DESCRIPTION OF THE TASK
In the exhibition text below, reproduce the passage that opens with "That work had" and runs through "D H Lawrence.".

EXTRACT PROVIDED section start

Time Passages a collection by Anthony Hopewell
Exhibition: 9th February - 5th March 2022
Private View: 12th February 6-8pm
"Before it can ever be a repose for the senses, landscape is a work of the mind. Its scenery is built up as much from strata of memory as from layers of rock. Simon Schama, Landscape and Memory
Developed from Hopewell's previous series "Evidence of Unknown Journeys", this latest work "TimePassages", is concerned with the representation of time as expressed through collaged landscapes. Conflating time, space and memory to create a series of aggregated responses to journeys made on foot. Each final image is a layered composite, built from many images gathered during a journey on foot through the landscape.
The images, as with the landscapes they reference, are constructs, designed to question the authenticity of our experience. Many years ago I studied printmaking, and in many ways, this work feels like a return to that discipline.
"Evidence of Unknown Journeys", was a 2021 body of work based around the notion of movement; both physical movement, forward through the landscape (those small-camera works were moments of stasis created whilst engaged in the act of walking), and conceptually backwards through time, evidenced through the intimate examination of the historical traces of our forbears as shown in a series of discrete, individual images, which in aggregation (particularly in book form) formed a response to the landscape.
During “Lockdown”, cities, towns, people, the usual fare of the flaneur, were all out of bounds. Bridleways, holloways, tramways, traditional walking routes, retained privileged access, and movement through this network formed the basis of those works.
That work had its genus in a project started several years previously as an exploration into the notion of pilgrimage, how traditional routes have become commodified, secularised, in pursuit of the tourist dollar, that work was never resolved. The interest in the notion of movement however persisted; in film work looking at the historical dislocation of Cornish miners in a diaspora in southern Spain, the Grand Tour through Iberia undertaken by a young Lord Byron, and in the restless thought adventures of D H Lawrence.
“Evidence of Unknown Journeys" marked Hopewell's return to still-image making. Rather than providing evidence of a route, as favoured by walking artists such as Richard Long or Hamish Fulton, Hopewell's works were not forensically annotated with the traditional navigator's tools of Latitude and Longitude or Distance and Duration. The images stood as moments of stasis, testaments to things seen and carefully observed whilst travelling on foot through the landscape
As such they were more influenced by the writings of Iain Sinclair, Rebecca Solnit, Simon Armitage, Simon Schama, Robert Macfarlane and Roland Barthes, than by the more photographic tropes of grandiose landscape photography, influences which continue to inform this new series “TimePassages”.

EXTRACT PROVIDED section end
GIVEN DATA section start

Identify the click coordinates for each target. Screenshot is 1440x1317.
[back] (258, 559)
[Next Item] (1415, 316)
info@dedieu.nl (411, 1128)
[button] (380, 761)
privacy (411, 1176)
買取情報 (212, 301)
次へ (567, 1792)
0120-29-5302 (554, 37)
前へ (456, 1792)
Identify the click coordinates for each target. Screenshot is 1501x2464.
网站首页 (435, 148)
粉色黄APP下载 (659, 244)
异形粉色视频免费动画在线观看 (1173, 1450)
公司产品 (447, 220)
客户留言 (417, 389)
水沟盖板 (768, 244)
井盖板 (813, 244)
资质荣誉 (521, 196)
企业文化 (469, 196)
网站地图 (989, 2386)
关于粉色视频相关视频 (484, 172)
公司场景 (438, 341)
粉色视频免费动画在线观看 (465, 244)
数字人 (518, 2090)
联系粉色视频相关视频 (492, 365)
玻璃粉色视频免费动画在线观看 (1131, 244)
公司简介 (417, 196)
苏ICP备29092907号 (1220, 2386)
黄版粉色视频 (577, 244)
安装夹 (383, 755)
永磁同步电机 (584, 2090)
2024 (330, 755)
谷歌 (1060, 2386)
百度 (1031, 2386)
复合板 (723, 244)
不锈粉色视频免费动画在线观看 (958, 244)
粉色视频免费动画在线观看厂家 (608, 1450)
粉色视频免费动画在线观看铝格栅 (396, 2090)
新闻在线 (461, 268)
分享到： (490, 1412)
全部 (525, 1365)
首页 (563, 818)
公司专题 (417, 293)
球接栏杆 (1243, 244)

GIVEN DATA section end

REPLY
That work had its genus in a project started several years previously as an exploration into the notion of pilgrimage, how traditional routes have become commodified, secularised, in pursuit of the tourist dollar, that work was never resolved. The interest in the notion of movement however persisted; in film work looking at the historical dislocation of Cornish miners in a diaspora in southern Spain, the Grand Tour through Iberia undertaken by a young Lord Byron, and in the restless thought adventures of D H Lawrence.